Figure 5 shows graphically the basic operation of a pipette according to the invention. In the suction acceleration phase A1, the suction rate is accelerated to a constant level B1, which is continued close to C the desired suction volume. 30 At point C, the engine decelerates and, when the desired suction volume is reached, the suction is stopped by means of the braking device at point D1. Correspondingly, the liquid dosing is started in acceleration step A to the desired constant dosing level B, which is continued close to end point 35. At this stage, the engine deceleration is started and stopped at time 0. If desired, a secondary stage can be connected (Fig. 5 on the right 0 Β-ν /, side), which involves dosing with acceleration of the motor, a steady dosing phase and finally deceleration and cessation of movement. Correspondingly, the filling of the pipette is initially followed by an acceleration phase, a smooth suction phase, which ends with a deceleration and a braking stop.

The final deceleration is useful, among other things, because due to the tapered shape of the pipette tip, the velocity of the liquid discharged from the tip on the inner surface of the tip increases very high at the end if the piston 10 moves at a constant speed.

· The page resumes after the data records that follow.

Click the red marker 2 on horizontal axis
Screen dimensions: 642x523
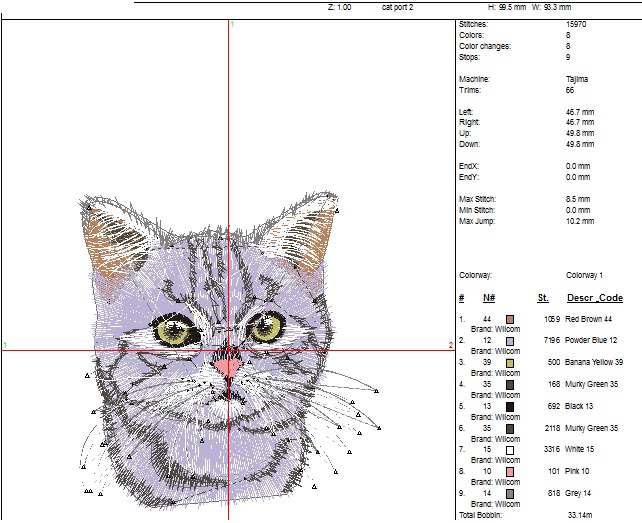[x=450, y=346]
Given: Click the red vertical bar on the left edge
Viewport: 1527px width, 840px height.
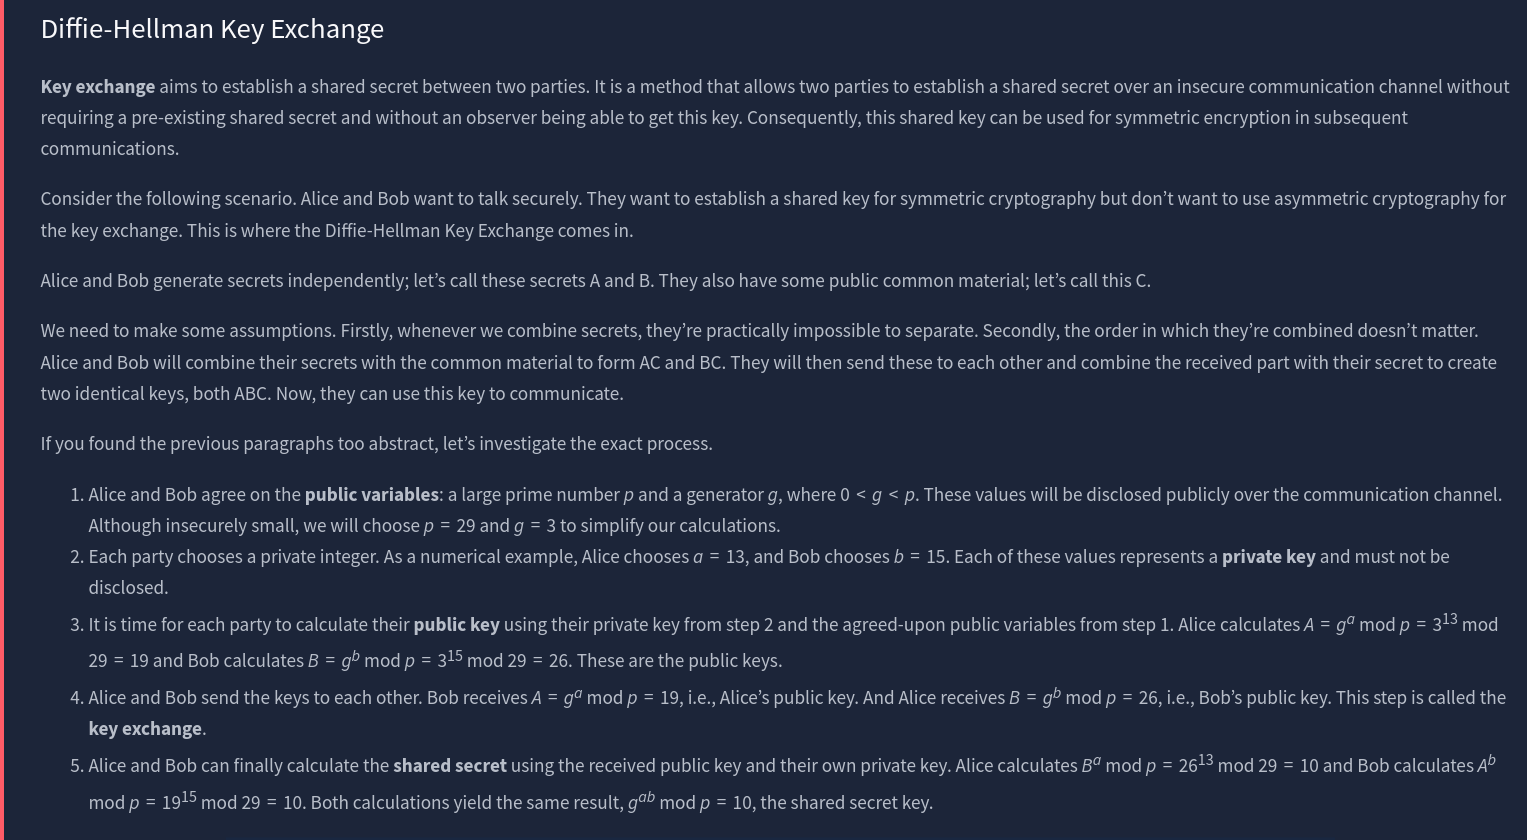Looking at the screenshot, I should [x=2, y=420].
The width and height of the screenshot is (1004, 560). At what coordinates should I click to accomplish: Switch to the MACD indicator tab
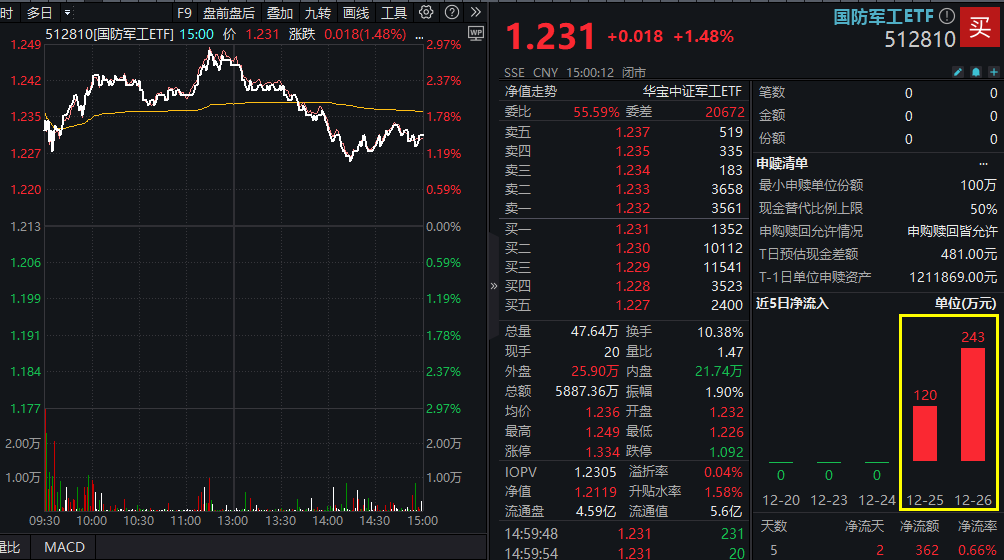coord(64,547)
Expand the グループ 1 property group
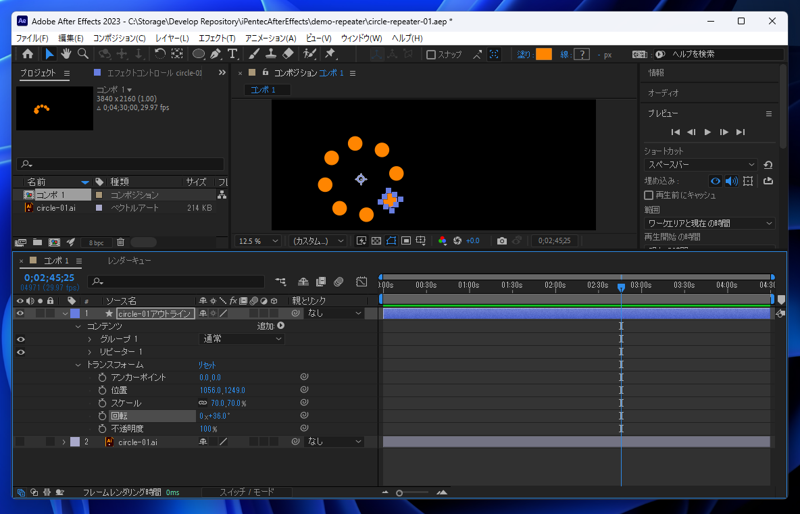800x514 pixels. click(89, 340)
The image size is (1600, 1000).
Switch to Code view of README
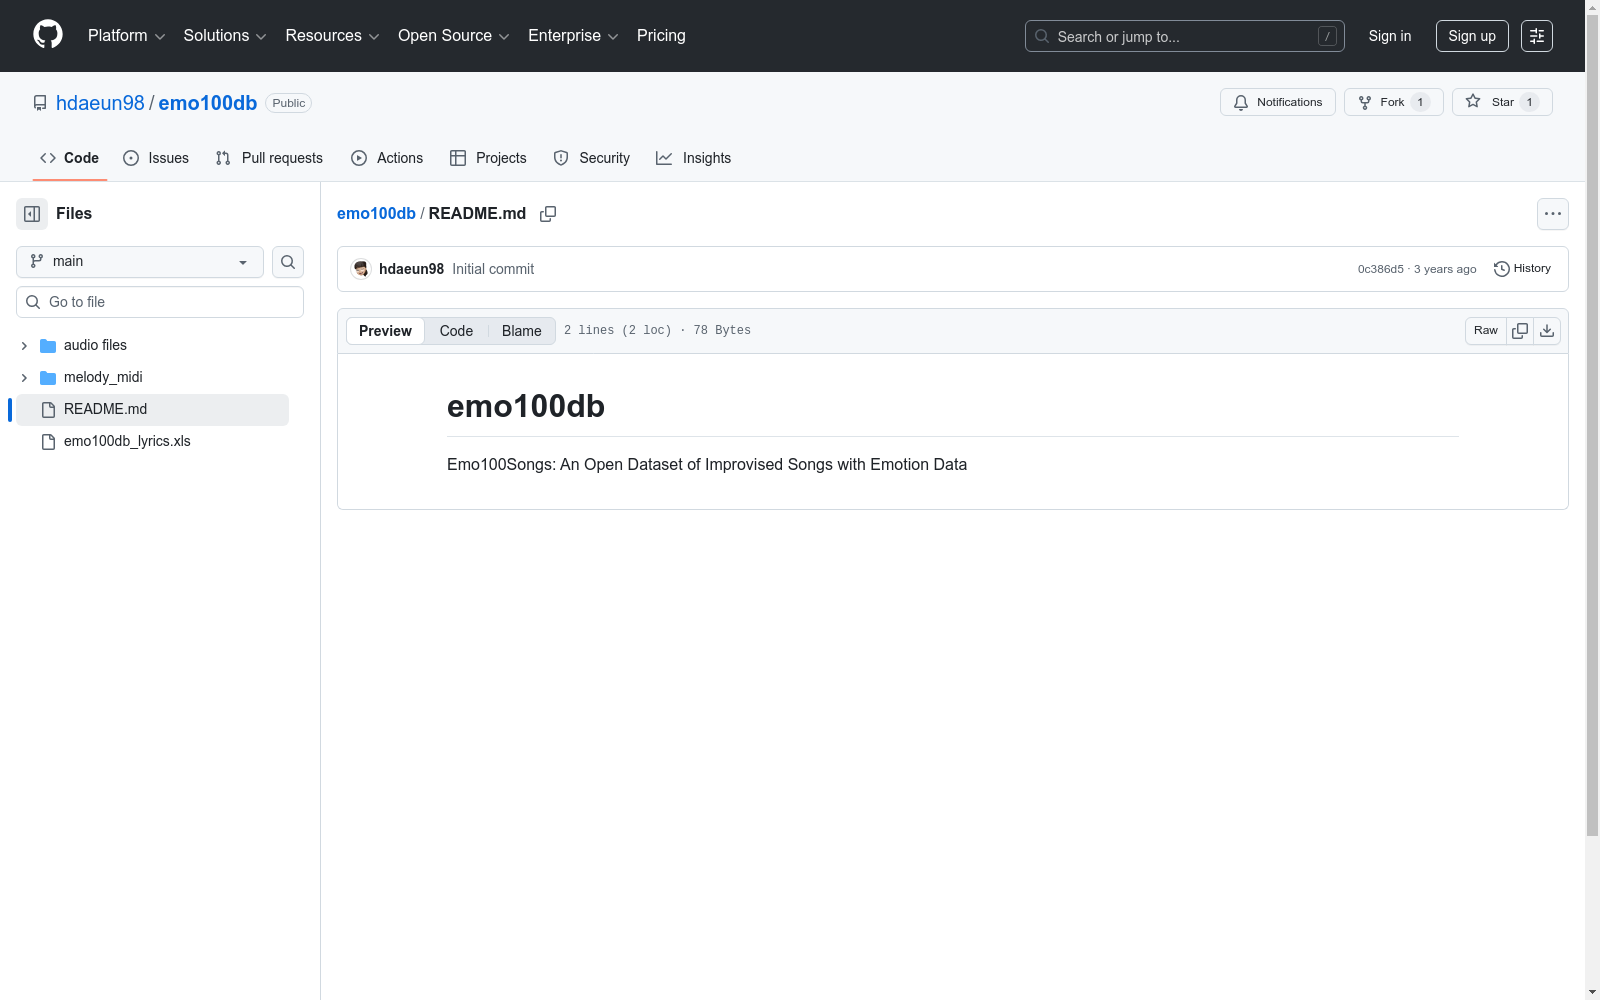pyautogui.click(x=456, y=331)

The strong deceleration caused by the sudden stop provided by the invention interrupts the liquid column 6 discharged from the liquid space 6 neatly and reproducibly just at the end of the tip body without leaving droplets on its outer surface.

The invention has been described above by way of example with the aid of the accompanying drawing, however, various embodiments of the invention are possible within the scope of the inventive idea defined by the claims.

Claims (3)

A pipette, to which a cylinder eutrophy (4) belongs; a piston (3) which is adapted to be displaced forward and eats in the cylinder compartment; a liquid space 5 (6), which is in communication with the cylinder space; a drive means (8, 9a, 9b) for displacing the coif in the cylinder compartment and for loading and emptying the pipette in a saturated manner by displacing the coif, to the drive means a combination of a threaded rod (9a) and hollow (9b) and a force device (8) which is arranged to rotate the threaded rod and hollow relative to each other as one is joined to the cowl for displacing the cowl by means of the threaded rod, and a brake device (21) which is arranged to stop the cowl by controlling the control device (13); and a measuring device with detectors (14, 23, 24) for measuring the movement distance of the piston (3), the measuring device being arranged to measure the rotation of the thread rod and the hollow relative to each other, so that the movement distance of the piston 20 is determined by the rotation; characterized in that the braking device (21) is associated with a combination of the movable part of the threaded rod (9a) and the hollow (9b) annularly positioned stop positions (20) and a resilient member (10) which is arranged to move to stop position -go through control with the control device. Pipette according to claim 1, characterized in that the stopping positions (20) of the braking device consist of the heel of the circuit of the rotating part of the threaded rod 30 and of the combination and the resilient means (10) is formed by a shoulder which can be pushed into the heel with a functional device (22). Pipette according to Claim 1 or 2, characterized in that on the rotating part of the threaded rod (9a) and the hooks (9b), the observation stations are placed for determining the position of the piston due to the rotation of the threaded rod and the hollow.